As the debate around pill testing gets exceedingly more prominent in both the government and the music community, hundreds gathered in Sydney yesterday to rally for pill testing and urge NSW Premier Gladys Berejiklian to change her stance on the matter.
The rally included speakers like federal Greens leader Senator Richard Di Natale and former president of the Australian Medical Association Dr. Kerryn Phelps.
“I say to the Premier of NSW,” Di Natale said at the rally, according to Junkee. “Indeed, I say to the Premier of every state in this country. I say to my counterparts in Canberra: it’s time you got out of the way and let health professionals do their job.”
“It seems Premier Berejiklian is happy to test pills at an autopsy but not while young people are alive.”
He also reportedly implied that Berejiklian was sending a message of “if somebody makes a choice to take a drug, they should pay for that choice with their lives.”
Dr.
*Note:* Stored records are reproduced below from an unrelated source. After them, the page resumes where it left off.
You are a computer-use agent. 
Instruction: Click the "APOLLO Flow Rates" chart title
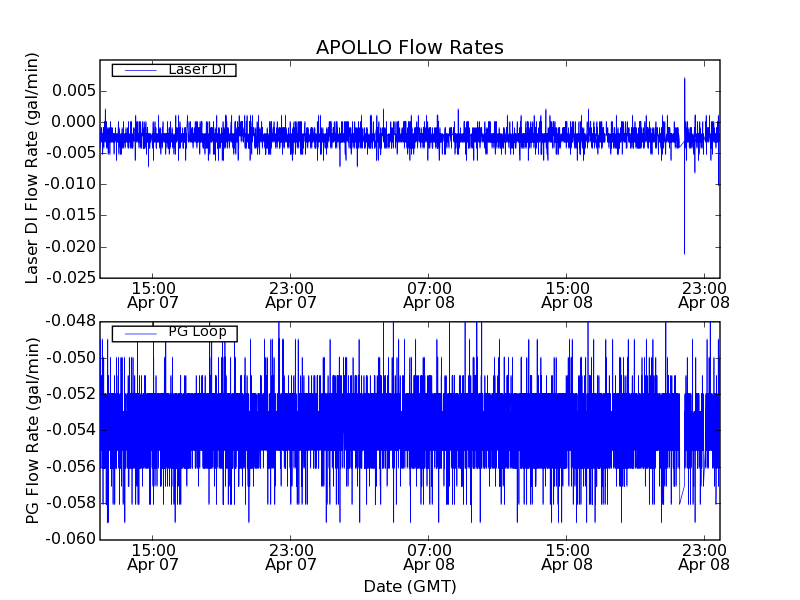coord(409,48)
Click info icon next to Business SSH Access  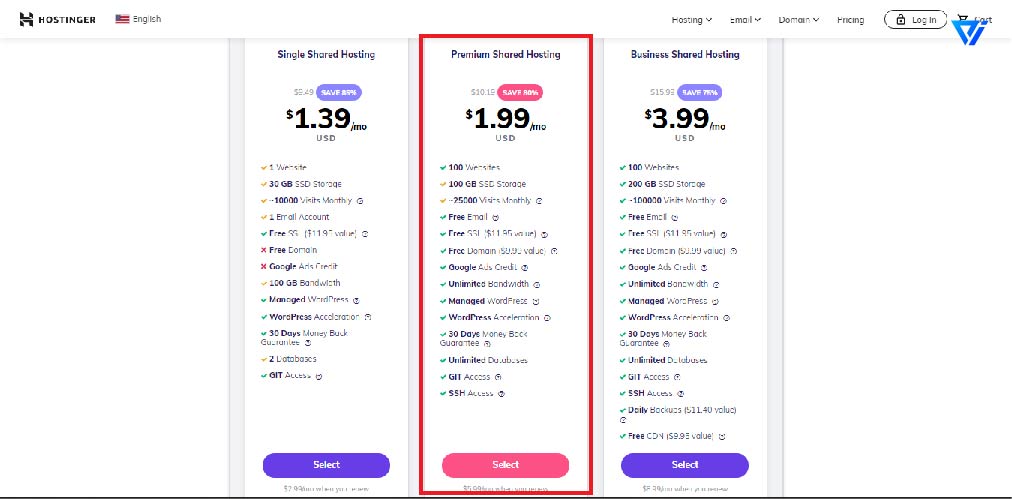681,393
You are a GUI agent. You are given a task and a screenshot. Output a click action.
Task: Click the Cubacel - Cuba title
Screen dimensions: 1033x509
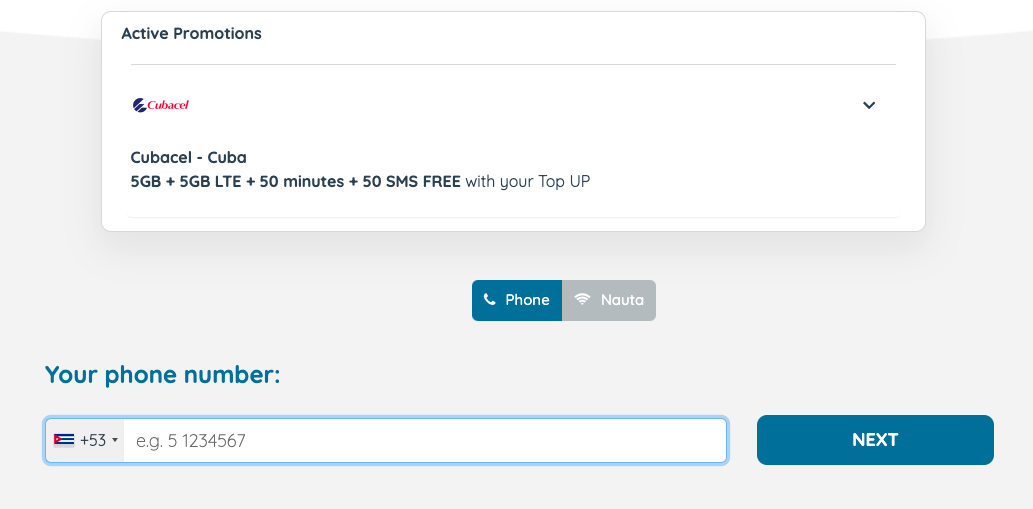pyautogui.click(x=188, y=157)
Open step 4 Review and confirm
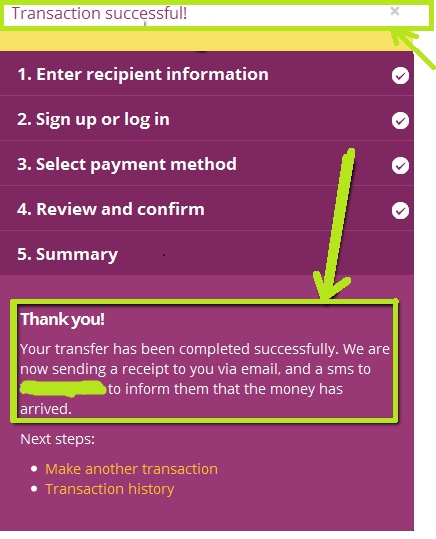 point(207,208)
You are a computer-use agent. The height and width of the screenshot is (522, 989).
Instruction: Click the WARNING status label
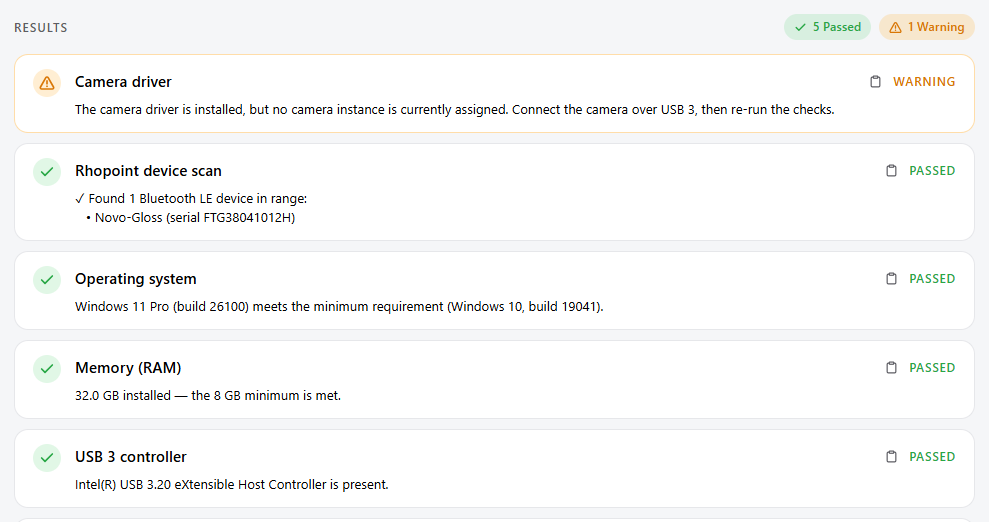[924, 82]
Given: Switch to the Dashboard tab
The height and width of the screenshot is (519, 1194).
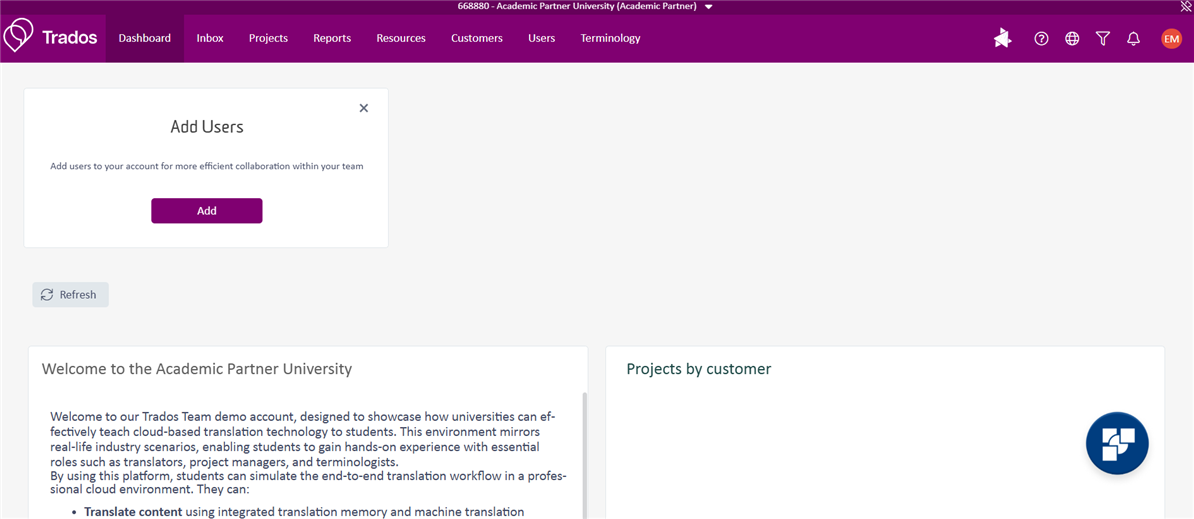Looking at the screenshot, I should [x=145, y=38].
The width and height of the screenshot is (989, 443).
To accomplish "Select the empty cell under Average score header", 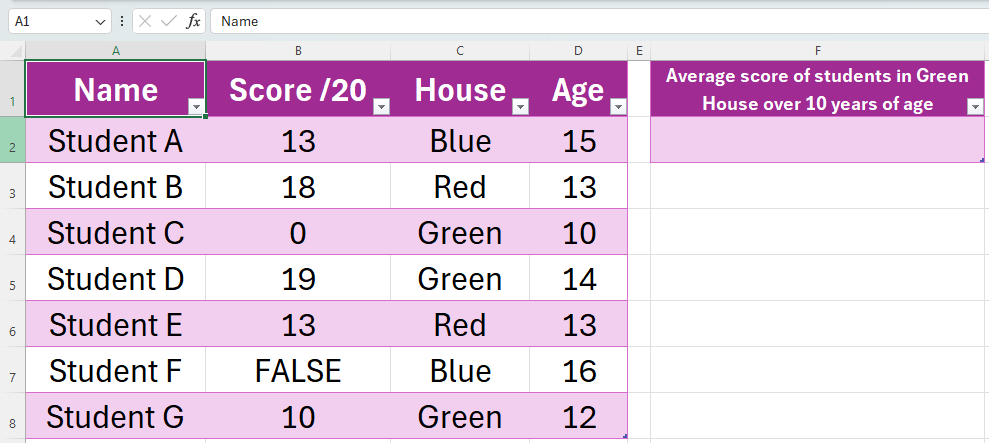I will click(x=818, y=140).
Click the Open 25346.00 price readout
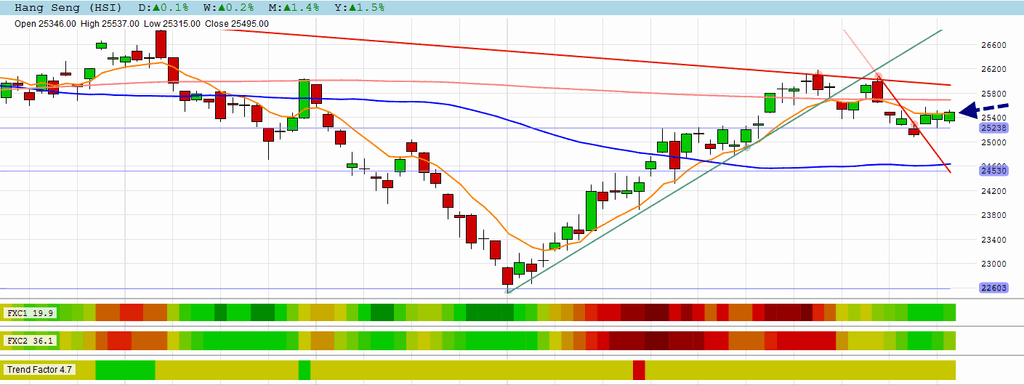The width and height of the screenshot is (1024, 385). pyautogui.click(x=45, y=23)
Phelps spoke to Sydney Morning Herald, saying that “this is not a matter of left and right, or between young and old it is a matter of life and death and we need to stop the deaths of young people.”
The rally comes a week after 19-year-old Alex Ross-King died from a suspected overdose after attending the Sydney leg of FOMO Festival.
Following her death – the fifth drug-related festival death in just a few months – many groups have called for pill testing to be implemented.
Major festivals across the country have joined forces to create the Australian Festival Association and released an open letters asking authorities and government officials to be more open minded about the issue.
On top of that, peak body of Australian doctors, the Royal Australasian College of Physicians, also called for pill testing earlier this week, saying that “the evidence to date shows that existing policies in place at festivals to discourage drug taking, including heavy police presence, sniffer dogs and searches, are not effective.”